Когда доброе вино размягчило души и освободило, языки, Аветик-оглы спросил Хмельницкого:
— Отец, зачем ты взял с собою сына в царство, где слово «казак» — самое ненавистное слово?
— Почтенный Аветик-оглы, — ответил хозяину дома Богдан, — если юность моего сына рождает в сердце твоем тревогу и жалость, то кто же измерит боль отцовского сердца? Скажу тебе, почтенный Аветик-оглы: чтобы весь табун прыгнул в пропасть, первым должен кинуться вожак.

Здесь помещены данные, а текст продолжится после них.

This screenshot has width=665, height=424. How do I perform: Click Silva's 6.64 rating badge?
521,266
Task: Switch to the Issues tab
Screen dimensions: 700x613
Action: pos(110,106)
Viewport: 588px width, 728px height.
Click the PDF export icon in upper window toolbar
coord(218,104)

— Мне не понять этого, — сказал Аветик-оглы, — но я в полной мере испил чашу одиночества. Я хотел видеть своего сына самым ловким и знающим торговцем и потому брал его с собой во все дальние страны. Однажды мы поехали, как всегда, вдвоем, а вернулся я один.
— Да ниспошлет тебе Господь облегчение! — воскликнул Богдан и опустил голову в тяжкой задумчивости.

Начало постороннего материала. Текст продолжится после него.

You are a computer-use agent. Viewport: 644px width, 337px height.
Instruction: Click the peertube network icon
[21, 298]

Вечером в дом Аветика-оглы явились слуги с подносами и сосудами. Они принесли изысканные блюда и дорогое вино. Следом за столь щедрым подношением прибыл Сефирь Газы.
— Это тебе от меня! — сказал он Хмельницкому.
Богдан поклонился ближнему человеку хана и поблагодарил его, красивых слов не жалея:
— Да восславим, братья-казаки, щедрость и мудрость человека, который взял на себя труд позаботиться о нас, чужестранцах, о бывших своих противниках, которые ныне уповают на союз!
А чтобы слово не стало одним только звуком, Богдан подарил Сефирь Газы серебряную бабу, сработанную весьма искусно и тяжеленькую, фунта на три чистого серебра. Уж видно, в добром каком доме, а то и во дворце прихватила в свое время казачья рука сию безделицу.
Сефирь Газы растаял, как воск. Сразу заговорил о деле. Спросил, какую помощь хотят получить казаки от хана.
Хмельницкий, прежде чем начинать разговоры, показал Сефирь Газы привилеи короля Владислава IV, из которых явствовало, что польский король намерен послать большое казачье войско не только на Крым, но и за море, на Турцию.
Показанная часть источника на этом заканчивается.